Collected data
#####

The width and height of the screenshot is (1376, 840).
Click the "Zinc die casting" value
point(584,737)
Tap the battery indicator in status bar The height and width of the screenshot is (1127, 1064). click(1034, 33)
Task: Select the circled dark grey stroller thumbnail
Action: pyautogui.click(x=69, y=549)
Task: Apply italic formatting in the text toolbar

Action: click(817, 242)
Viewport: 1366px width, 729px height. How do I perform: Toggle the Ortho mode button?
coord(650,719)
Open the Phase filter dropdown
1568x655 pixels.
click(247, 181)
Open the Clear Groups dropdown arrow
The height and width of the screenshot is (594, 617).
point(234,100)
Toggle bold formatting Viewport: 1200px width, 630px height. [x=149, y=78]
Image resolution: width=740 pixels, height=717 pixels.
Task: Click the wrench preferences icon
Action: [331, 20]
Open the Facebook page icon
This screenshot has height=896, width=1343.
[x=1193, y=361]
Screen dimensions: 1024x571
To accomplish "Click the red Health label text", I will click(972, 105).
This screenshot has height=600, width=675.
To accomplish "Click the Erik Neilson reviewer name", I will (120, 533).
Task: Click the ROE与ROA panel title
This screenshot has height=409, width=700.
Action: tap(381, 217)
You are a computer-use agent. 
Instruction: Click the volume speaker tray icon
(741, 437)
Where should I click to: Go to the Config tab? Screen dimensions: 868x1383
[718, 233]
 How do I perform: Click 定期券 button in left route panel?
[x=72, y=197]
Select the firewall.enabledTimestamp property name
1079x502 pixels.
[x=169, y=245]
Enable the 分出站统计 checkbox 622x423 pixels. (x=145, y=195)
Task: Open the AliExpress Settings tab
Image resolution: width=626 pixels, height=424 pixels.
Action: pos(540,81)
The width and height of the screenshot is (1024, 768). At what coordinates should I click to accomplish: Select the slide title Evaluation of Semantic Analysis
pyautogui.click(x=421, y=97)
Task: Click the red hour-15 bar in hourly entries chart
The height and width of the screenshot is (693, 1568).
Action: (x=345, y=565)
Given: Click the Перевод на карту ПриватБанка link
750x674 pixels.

#####

**WHAT NEEDS TO BE DONE**
In the answer, include exactly the lines from the line containing "Task: Click the ROE与ROA panel title" through the end of the data, and nothing else.

**SOLUTION**
Task: Click the ROE与ROA panel title
This screenshot has height=409, width=700.
Action: tap(381, 217)
You are a computer-use agent. 
Instruction: Click the volume speaker tray icon
(741, 437)
Where should I click to: Go to the Config tab? Screen dimensions: 868x1383
[718, 233]
 How do I perform: Click 定期券 button in left route panel?
[x=72, y=197]
Select the firewall.enabledTimestamp property name
1079x502 pixels.
[x=169, y=245]
Enable the 分出站统计 checkbox 622x423 pixels. (x=145, y=195)
Task: Open the AliExpress Settings tab
Image resolution: width=626 pixels, height=424 pixels.
Action: pos(540,81)
The width and height of the screenshot is (1024, 768). At what coordinates should I click to accomplish: Select the slide title Evaluation of Semantic Analysis
pyautogui.click(x=421, y=97)
Task: Click the red hour-15 bar in hourly entries chart
The height and width of the screenshot is (693, 1568).
Action: (x=345, y=565)
Given: Click the Перевод на карту ПриватБанка link
750x674 pixels.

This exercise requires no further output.